Demographics in the city of Fort Madison and the Diocese of Davenport began to change in the latter half of the 20th century. Fort Madison lost population and the religious habits of Catholics started to change. The diocese also experienced a decline in the number of priests. A plan to consolidate parishes in the diocese was developed under Bishop Gerald O’Keefe. St. Joseph's and St. Mary's merged in 1996 and used both parish names in the name of the new parish, Saints Mary and Joseph. In 2007 Saints Mary and Joseph merged with Sacred Heart and formed Holy Family Parish. Bishop Martin Amos celebrated the last Mass in St. Joseph's Church on November 17, 2007. The former church building is now a wedding chapel.

==Architecture==
St. Joseph's Church was built in the Gothic Revival style in 1886. The central bell tower, capped with a spire, is original to the church. The entry vestibules and corner towers that flank it were added in 1906. The church was constructed of brick on a stone foundation. The lancet windows are filled with stained glass, as is the small rose window above the main entrance. There is another small rose window in the center of the church's apse. Paired lancet windows line the side walls of the church. The interior is divided into three naves by columns of the Corinthian order.
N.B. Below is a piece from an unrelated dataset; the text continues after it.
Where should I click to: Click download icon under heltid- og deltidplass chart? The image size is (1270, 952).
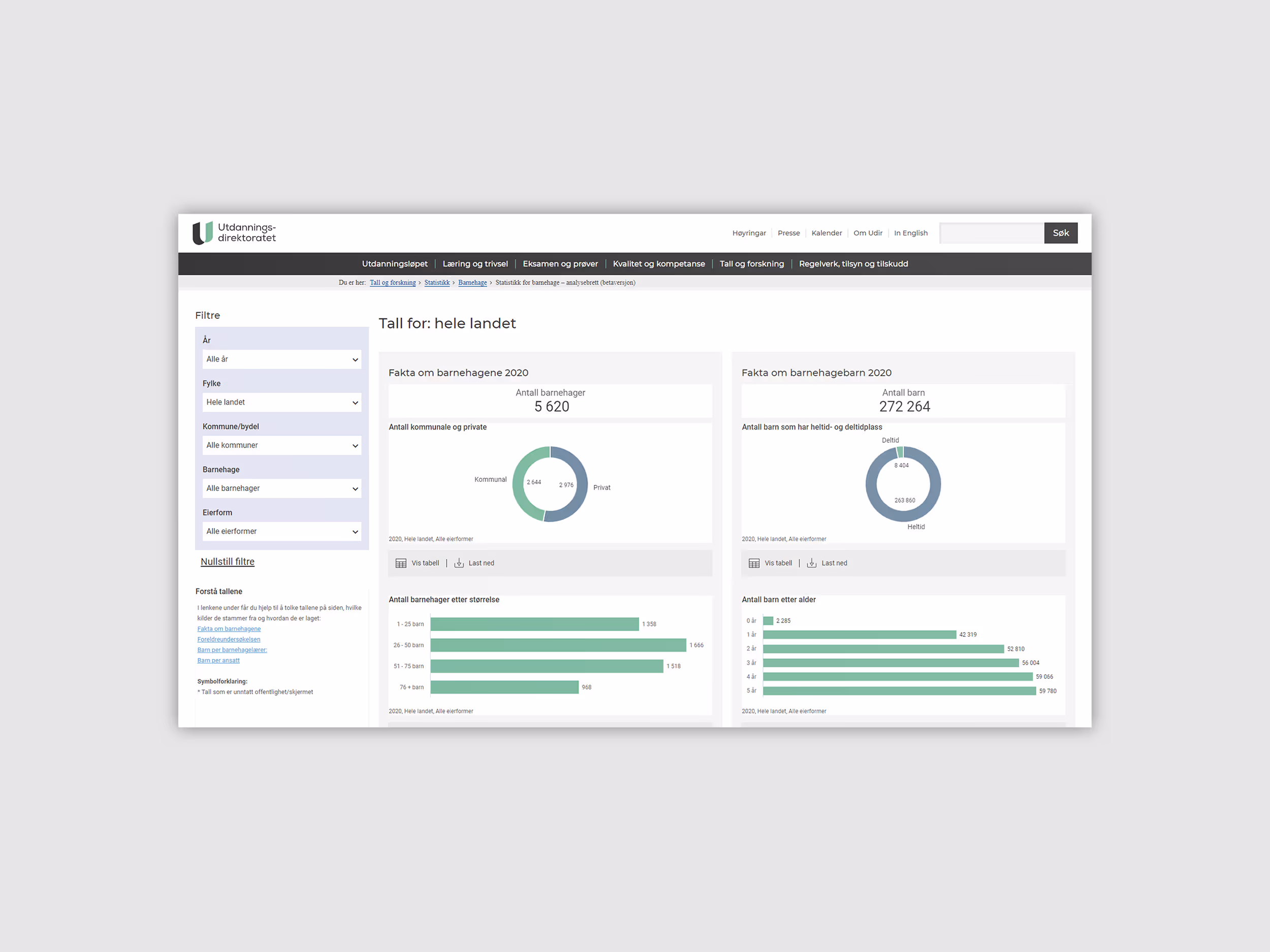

A hipped roof with a gable front-end caps the structure.

To the west of the church is a small brick chapel. It is a reconstruction of the 1840 church on its original foundation. The structure was built around 1914. It features a front gable and the roof is composed of asphalt shingles.
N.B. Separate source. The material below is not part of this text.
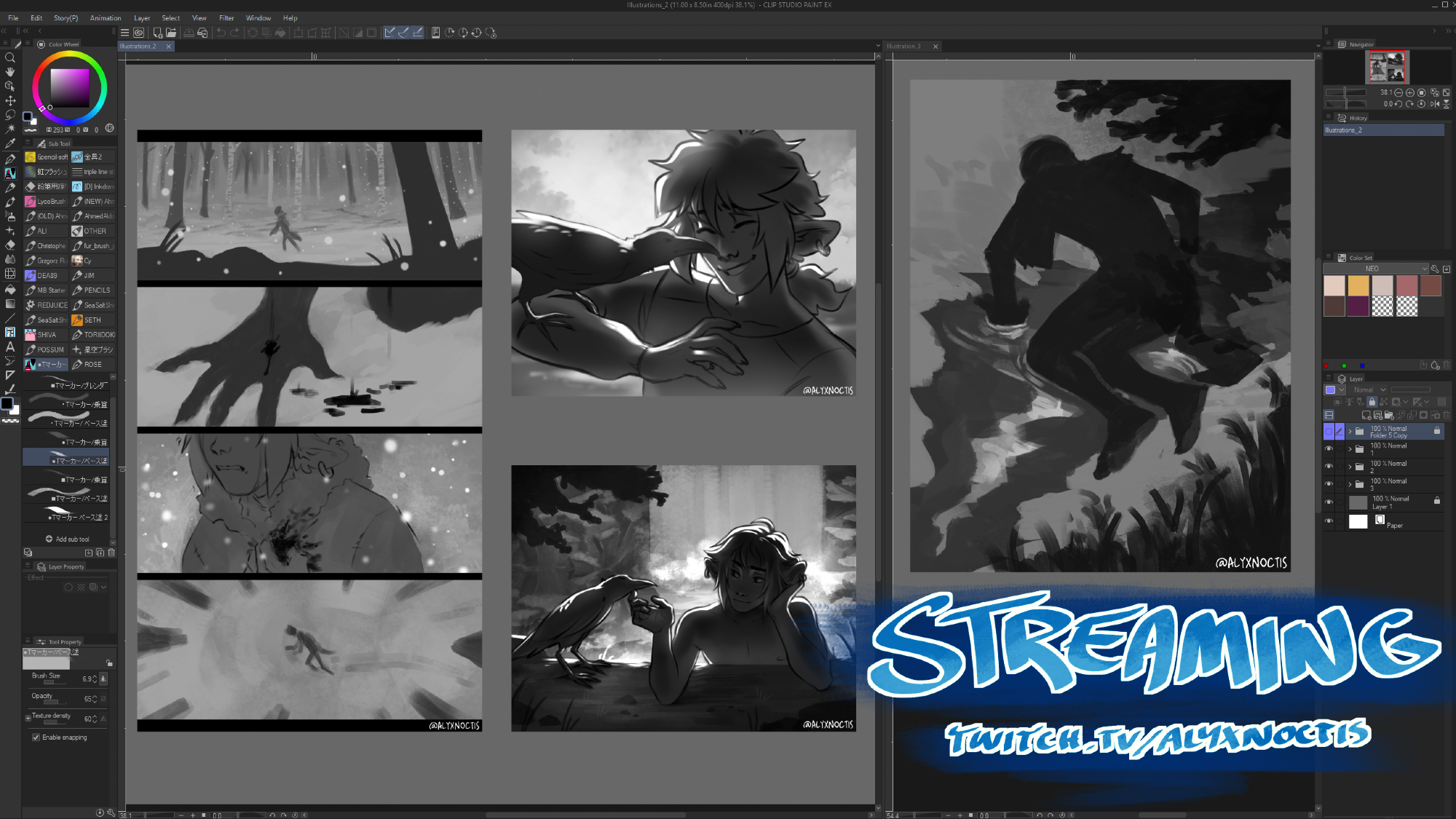
Task: Click the Undo arrow in command bar
Action: click(x=221, y=33)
The former rectory is located to the east of the church and faces Fifth Street. It is the only structure not built by the parish. The house was initially built for Dr. James H. Bacon, a physician, and his wife Sarah Coffman Bacon in the 1850s. The Bacon's owned the house until 1883 when it was bought by George and Natalie Schafer. He was a druggist and president of the George H. Schafer & Co. He also served as vice president and president of the American Pharmaceutical Association. St. Joseph's bought the house for its rectory around 1925 and it was used for that purpose until 1996. It is once again a private home. The two-story house was constructed of brick on a stone foundation in the Greek Revival style. The roof is a dual-pitched hipped roof with asphalt shingles. The house was remodeled in the 1950s at which time the two-car garage was built near the alley. The garage is a brick structure with a hipped roof, and it is also a contributing property in the historic district.

The former convent was built by the parish for its rectory in 1880. It served that purpose until around 1925 when it was converted into a convent for the Sisters of Humility who taught in the parish school. The house served as the convent until 1979. It is now a private residence. The two-story house is located to the west of the chapel on Avenue F. It was constructed of brick on a stone foundation in the Italianate style. A two-car garage was built around 2000 and it is connected to the house by a breezeway. The house features a hipped roof and the garage features a front gabled roof.

The former school building sits across Avenue F from the church. Designed by Davenport architect Arthur Ebeling, it is a two-story brick structure built on a raised basement. The foundation is composed of concrete. It has a flat roof. The Neoclassical style building was completed in 1926 and used as a school until 2006.